ナリワイとは、個人で元手が少なく多少の訓練ではじめられて、やればやるほど健康になり技が身につき、仲間が増える仕事のことです。仕事なんですが、生活でもあります。労務か、と言われればやればやるほど仕事自体が生活の充実に直結するので、労務ではありません。
高度経済成長期に、株式会社日本は成長のために多様な仕事や生業を絞り込み工業を中心とする産業に人を集中させました。その結果、得たものも大きいと言えますが、一方で生活と仕事は大きく乖離してしまいました。
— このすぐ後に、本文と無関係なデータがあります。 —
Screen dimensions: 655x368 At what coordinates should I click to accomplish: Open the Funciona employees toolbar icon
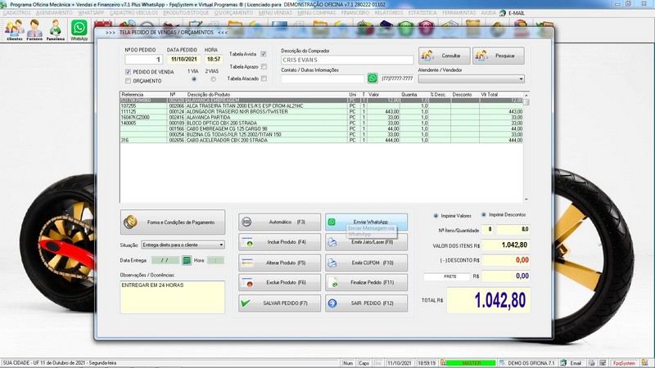[56, 30]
ライフワークバランス、という言葉は端的にそれを表しているともいえるでしょう。
ナリワイは、ライフとワークのバランスを考えるのではなく、そもそも生活から乖離してしまった仕事を個々人の手の届く範囲のほどほどの距離に近づけるものでもあります。
そのためには、一つの仕事だけで競争を勝ち抜くのではなく、様々な仕事をその適正サイズを見極め、それぞれを組み合わせて生計を建てていく、という百姓的な作戦や、そもそも生活の自給度を高め、不必要な支出をカットするという作戦の合わせ技が必要である、と考えています。
別に住宅ローンを組まなくても、自分で時間をかけて立てることができれば、それも一つの自由ですし、高い生命保険をかけるお金と時間を、太極拳などの自力で健康をつくる技の習得に使えば、そっちのほうが有意義ではないか、とナリワイでは考えます。
自由大学での「ナリワイをつくる講義」も第五期を終え、仕事を自力で作っていくネットワークができてきました。その拠点となる、訓練の場であり仕事場でもあるスタジオがいよいよ7月1日OPENいたします。
ナリワイは第一段階の拠点であった下馬土間の家を卒業し、第二段階では広く自力で仕事や生活を作る人のネットワークとして、切磋琢磨しながら仕事と生活の自給を目指して日々発展していく所存です。
それぞれ特殊能力を持った人たちが自分の持つ技術を教えあうワークショップなども行い、教育も自給していきます。各自がオリジナルのナリワイをつくると同時に確立した、ナリワイを暖簾分けしていきます。既に武者修行ツアーは、「ベトナム」ではじまりました。
主宰者の伊藤洋志も、大工仕事、簿記、サイト制作などナリワイ作りのための技能を習得すべく日々訓練中です。覚えたことは、様々な形でナリワイズに共有していく予定です。
ただ、つながることを求めるのではなく、それぞれが具体的な生活に役立つ技を身につけていく場をつくっていきたい。
本ナリワイサイトもリニューアルいたします。ゆるやかに新しくなっていくナリワイにご期待ください。